Trata-se de um passo a passo que cria um cenário para que a população, como um todo, seja vigiada e monitorada, o que é ainda mais alarmante quando se considera o superencarceramento da população negra e o “perfil” das pessoas que são submetidas à violência policial no país. Além de refletir sobre os impactos aos Direitos Humanos causados pela violação do direito à privacidade, é necessário também pensar quais corpos sofrerão as consequências mais graves do monitoramento dos espaços comuns da cidade.

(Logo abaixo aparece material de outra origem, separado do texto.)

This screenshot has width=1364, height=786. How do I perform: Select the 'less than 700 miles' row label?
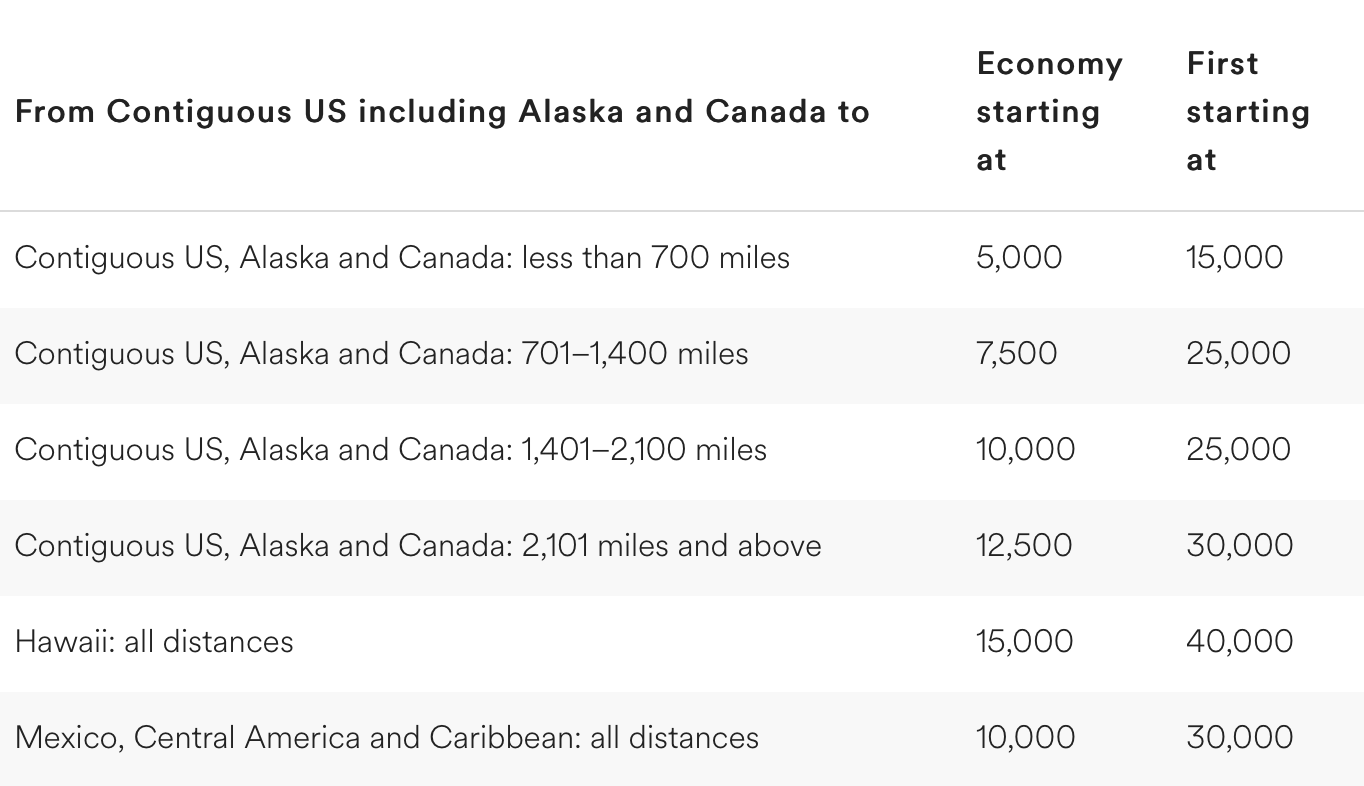click(x=402, y=258)
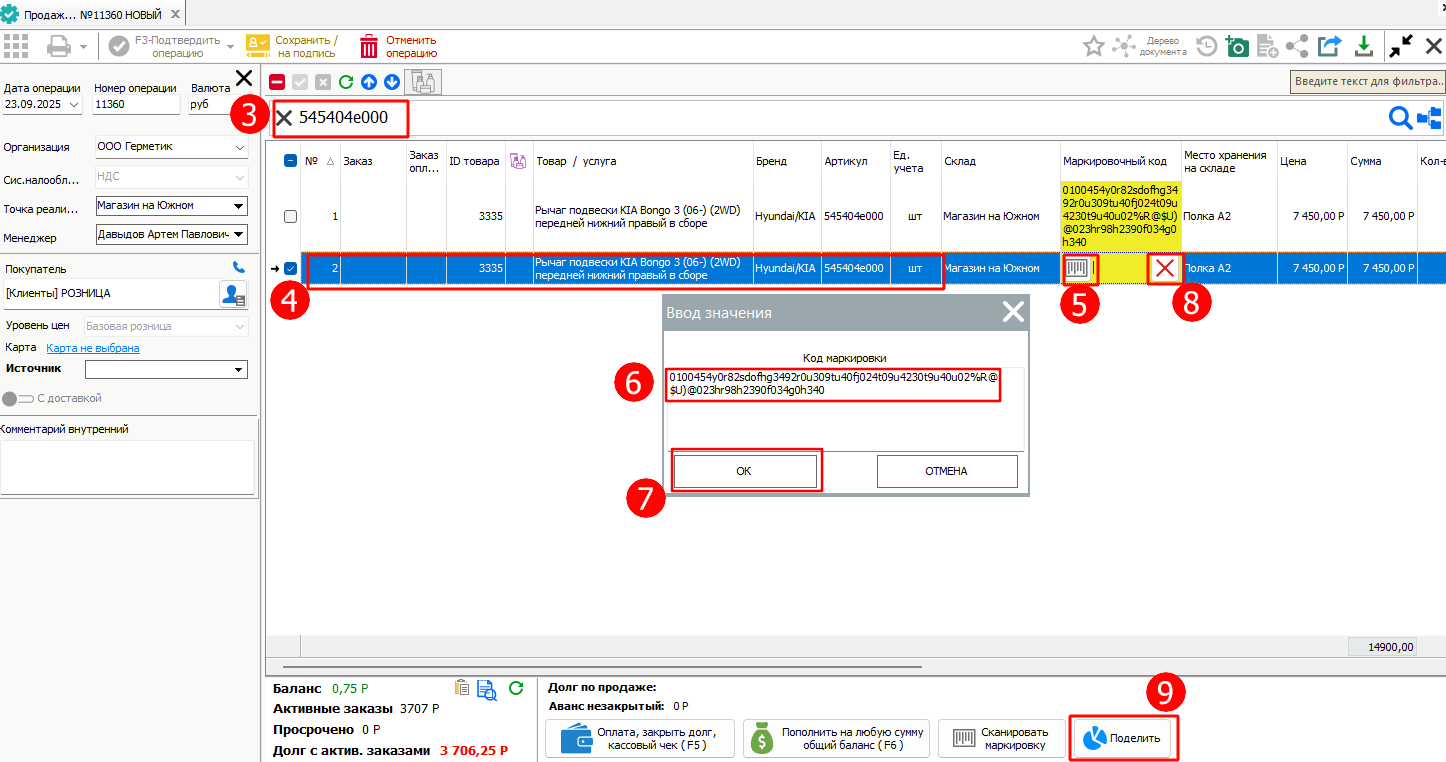Click the blue move-row-up arrow icon
The height and width of the screenshot is (762, 1446).
point(369,82)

Em face desse contexto, perguntamos: eficiência e segurança para quem? A gestão do atual prefeito de São Paulo defende o uso de sistemas de reconhecimento facial como uma tecnologia eficiente e argumentou que a aplicação envolverá também avaliação humana, por agentes da Guarda Civil Metropolitana (GCM). Só que não podemos esquecer que, antes de ser prefeito, Ricardo Nunes foi vice-prefeito de Bruno Covas – cujo primeiro mandato se deu durante o pior momento da pandemia de COVID-19 e implicou a celebração de convênios entre a prefeitura e a Secretaria de Segurança Pública do Estado de São Paulo “objetivando o emprego de policiais militares em Atividade Extraordinária de Trabalho Policial Militar e a consequente ampliação da sensação de segurança pública nas regiões centrais da cidade de São Paulo, ante a maior presença de pessoas estranhas ao ambiente que permanecem nas ruas no período de pandemia”1.

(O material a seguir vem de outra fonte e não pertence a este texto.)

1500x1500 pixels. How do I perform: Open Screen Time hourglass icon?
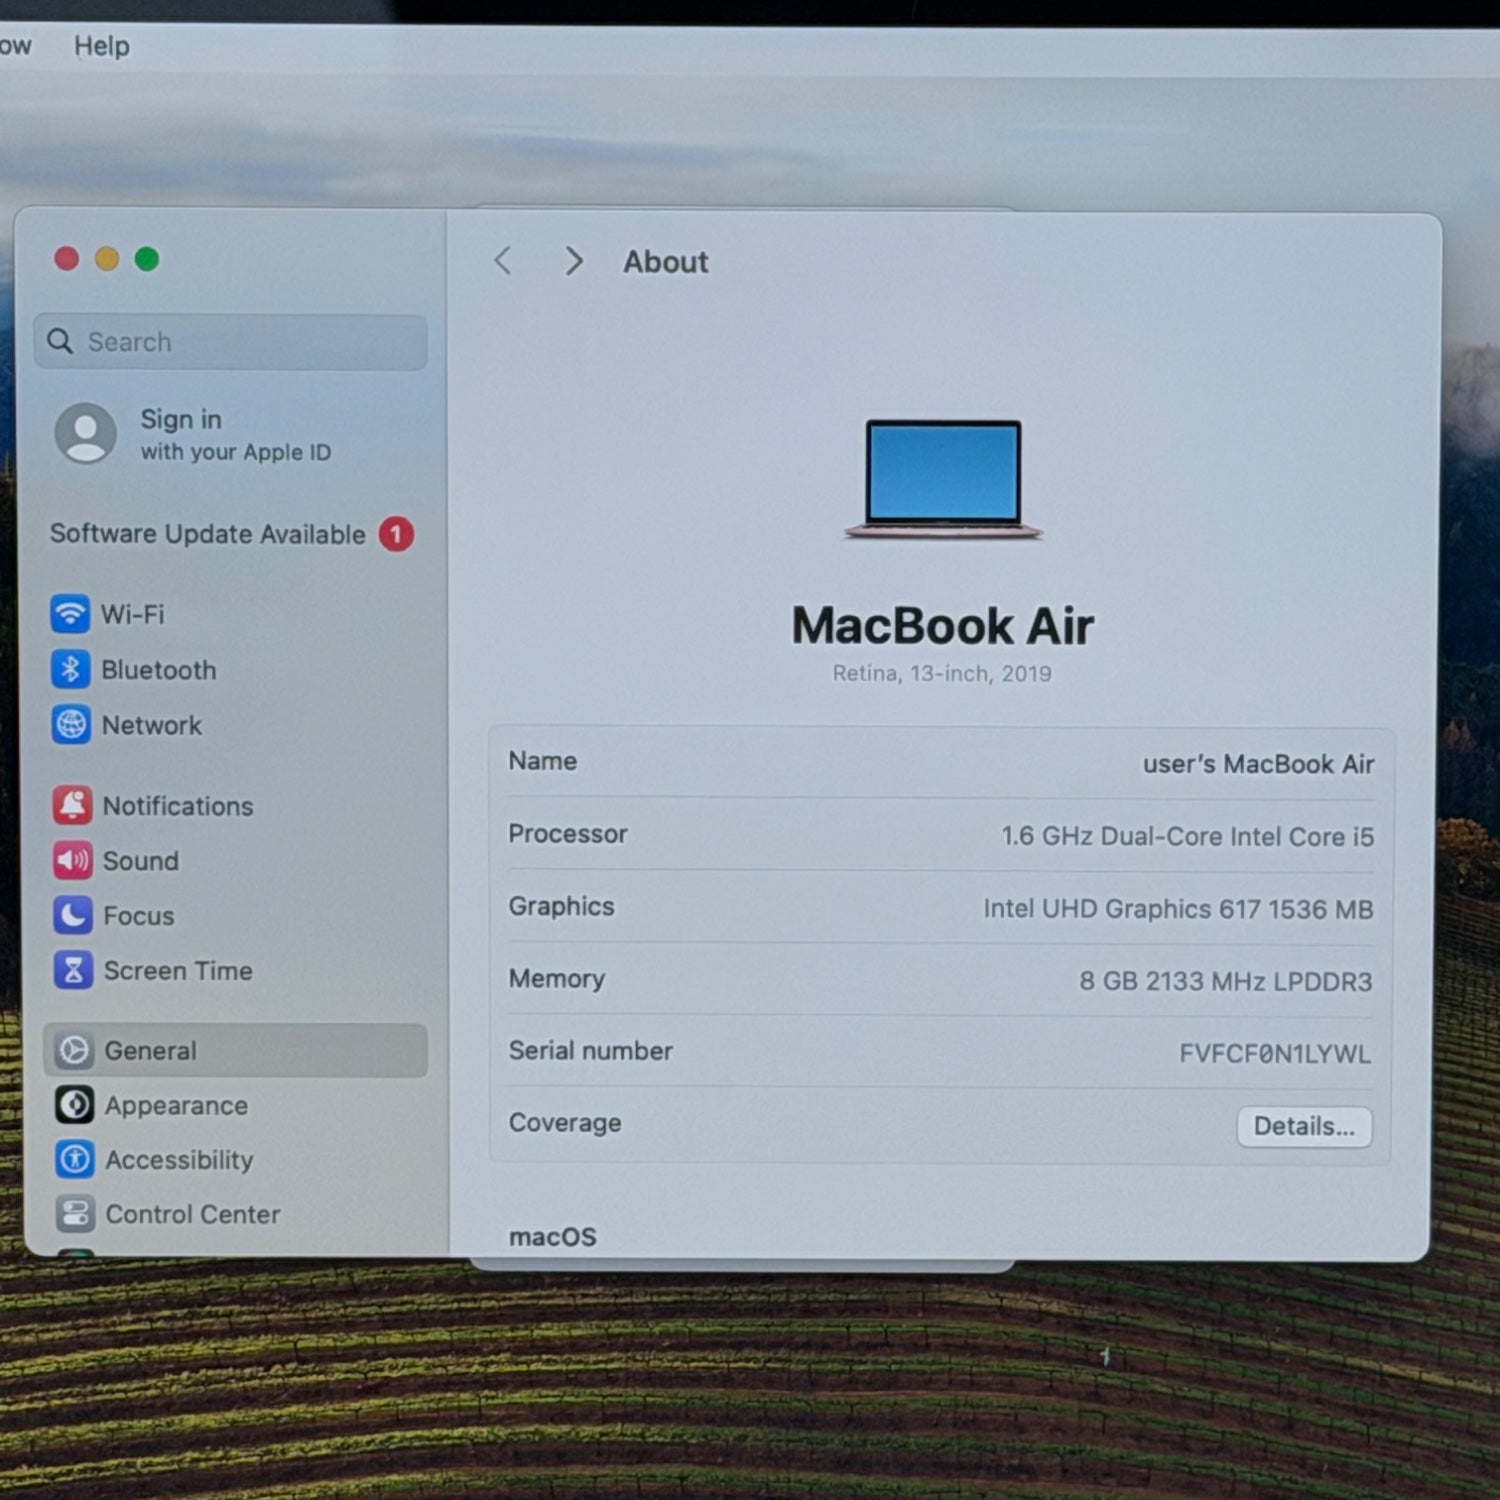point(73,970)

Nesse caso, as “pessoas estranhas” poderiam ser representadas, por exemplo, famílias inteiras em situação de rua devido ao quadro de calamidade em saúde pública2. Então, quem escolhe os parâmetros para definir que alguém é “estranho”? Cabe, assim, apontar a pesquisa realizada pelo Centro de Estudos de Segurança e Cidadania (CESeC), que partiu da proposta de compreensão detalhada das relações entre policiamento e racismo no Brasil para questionar o “elemento suspeito” das abordagens policiais. A coordenadora da pesquisa, Silvia Ramos, comenta que um dos policiais entrevistados pela primeira edição do estudo (2003) teria dito que “como os policiais dizem pelo rádio da viatura, ‘o abordado é sempre o elemento suspeito cor padrão’” (CESeC, 2021, p. 163).

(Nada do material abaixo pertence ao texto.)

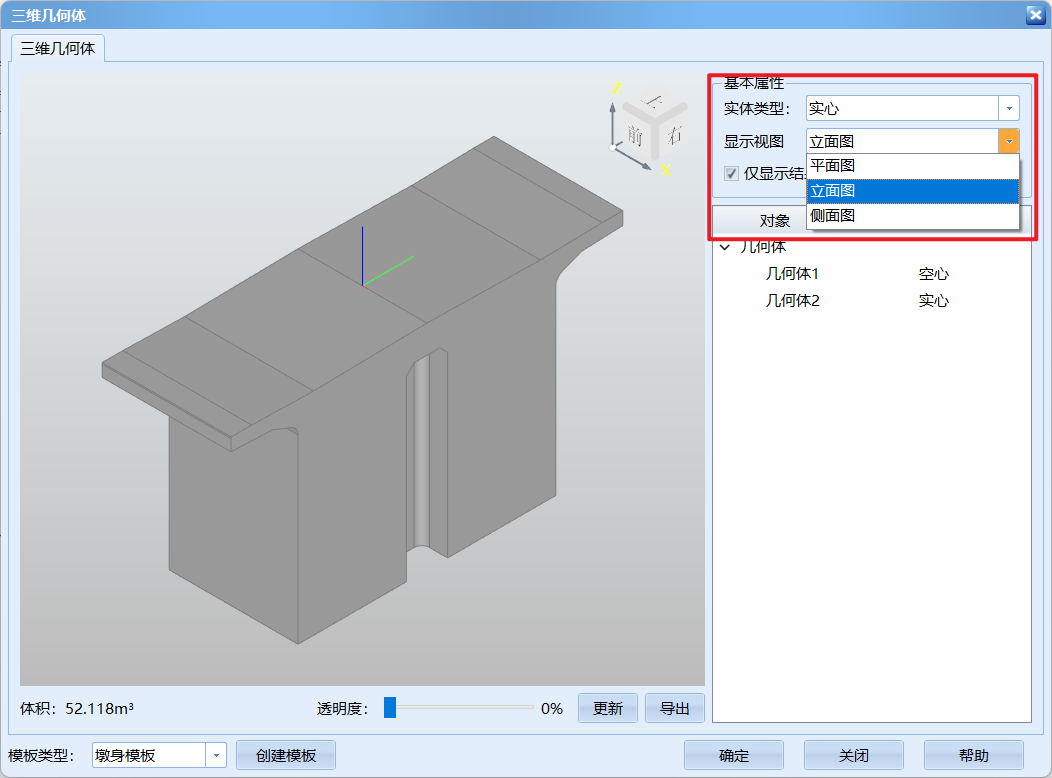Viewport: 1052px width, 778px height.
Task: Open help with the 帮助 button
Action: pyautogui.click(x=973, y=755)
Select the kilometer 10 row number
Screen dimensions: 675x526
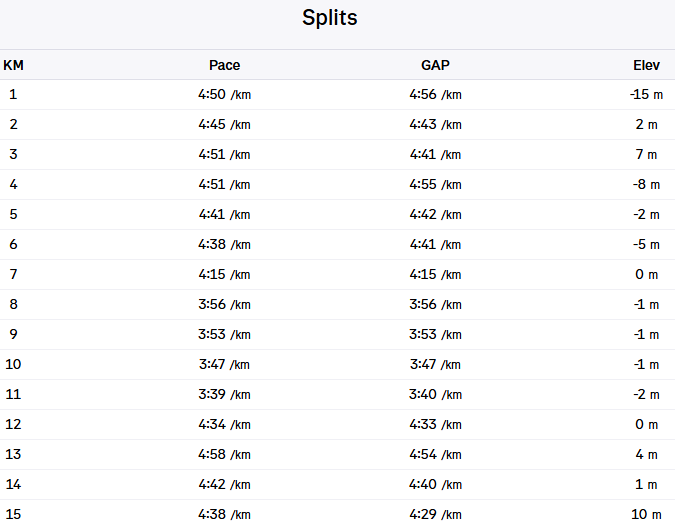point(14,364)
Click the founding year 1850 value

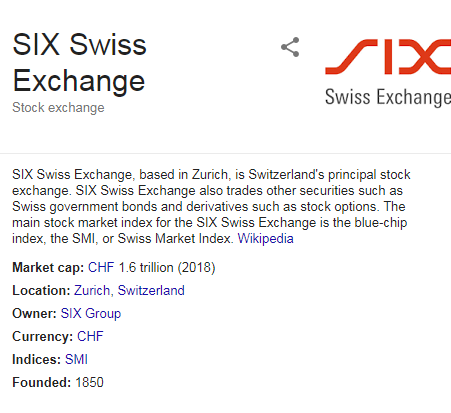click(x=89, y=382)
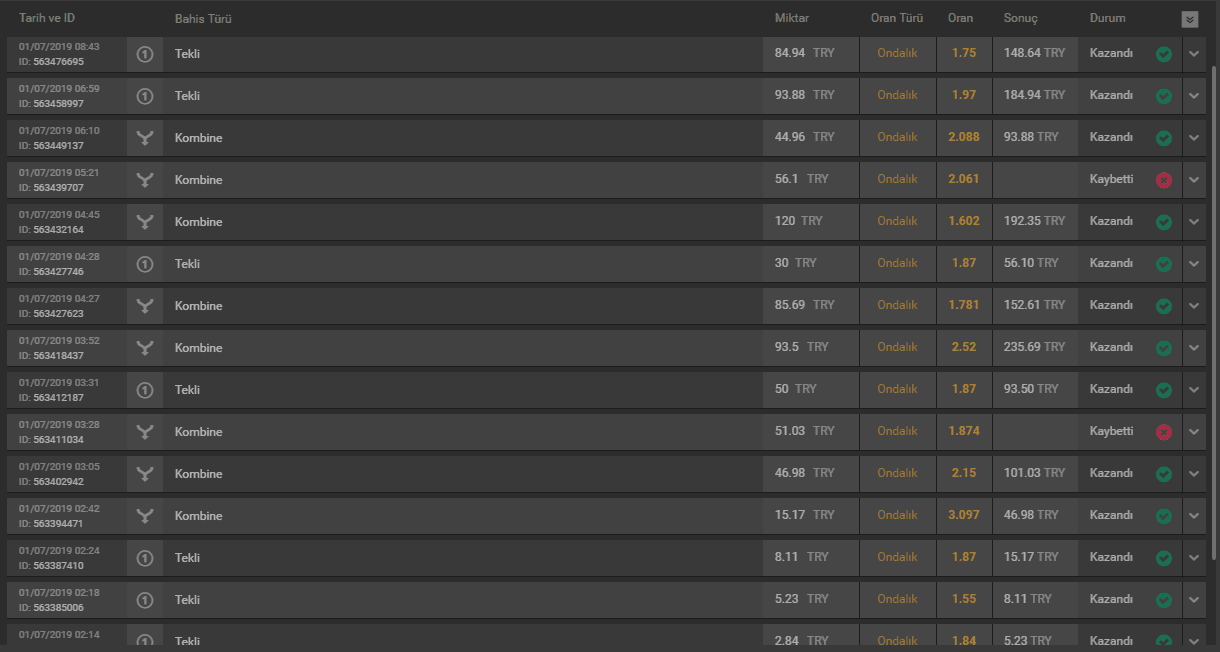The height and width of the screenshot is (652, 1220).
Task: Click single-bet icon for ID 563387410
Action: point(145,558)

Não precisamos de mais casos de prisões indevidas baseadas em tecnologias de inteligência artificial para afirmar o que o estudo da Rede de Observatórios da Segurança comprovou: que, além de ineficiente, esses sistemas agravam o encarceramento de pessoas negras. Então, fica o chamado para uma mobilização contra a Plataforma de Videomonitoramento Smart Sampa.
Pelos motivos acima expostos, organizações e instituições que subscrevem essa carta defendem que o edital relacionado à Plataforma de Videomonitoramento Smart Sampa seja suspenso e que diante de tal conjuntura, aliada à urgência e necessidade de maior tempo para análise, compreensão e produção de contribuições mais robustas, solicitamos que sejam convocadas audiências públicas para permitir a participação multissetorial, interdisciplinar e representativa dos grupos diversos afetados por essa política municipal.
São Paulo, 22 de novembro de 2022.
Campanha Tire Meu Rosto da Sua Mira
tiremeurostodasuamira@proton.me
1 Processo administrativo n.º 6029.2020/0016734-0 PMSP.
2 Pandemia ‘empurra’ desempregados para ruas e abrigos em SP – CNN – 05/07/2020
3 Ramos, Silvia. Elemento suspeito [livro eletrônico]: racismo e abordagem policial no Rio de Janeiro /Silvia Ramos…[et al.]; ilustração Miguel Morgado. – Rio de Janeiro : CESeC, 2021.